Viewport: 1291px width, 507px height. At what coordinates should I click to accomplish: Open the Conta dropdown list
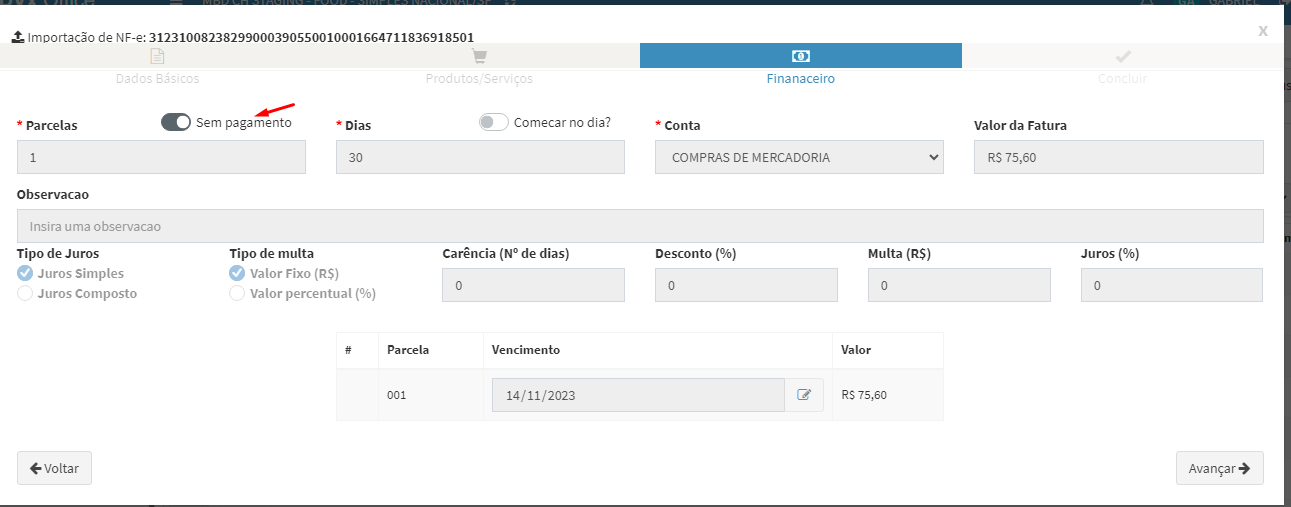tap(799, 157)
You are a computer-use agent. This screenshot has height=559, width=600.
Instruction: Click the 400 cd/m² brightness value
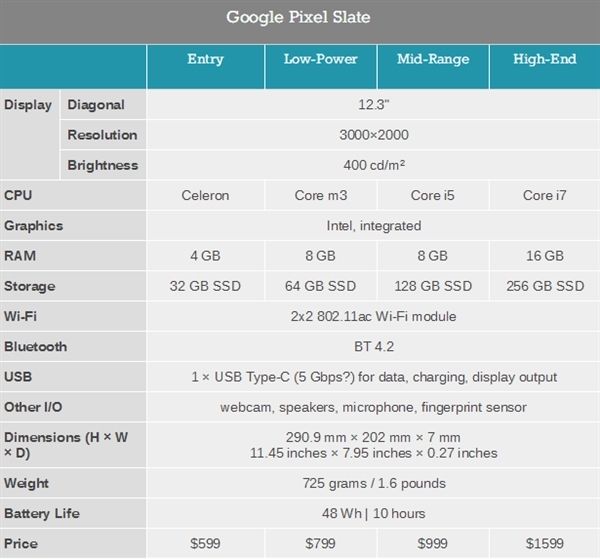click(373, 165)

* * * * * * * * *

Set exercise: Rewrite the rows above with "dropdown list" swapped for "drop-down menu", leaving every other word as it is, and leave the pictures out of your answer.

Finished answer:
Viewport: 1291px width, 507px height. At what coordinates should I click to accomplish: Open the Conta drop-down menu
tap(799, 157)
You are a computer-use agent. This screenshot has height=559, width=600.
Instruction: Click the 400 cd/m² brightness value
click(373, 165)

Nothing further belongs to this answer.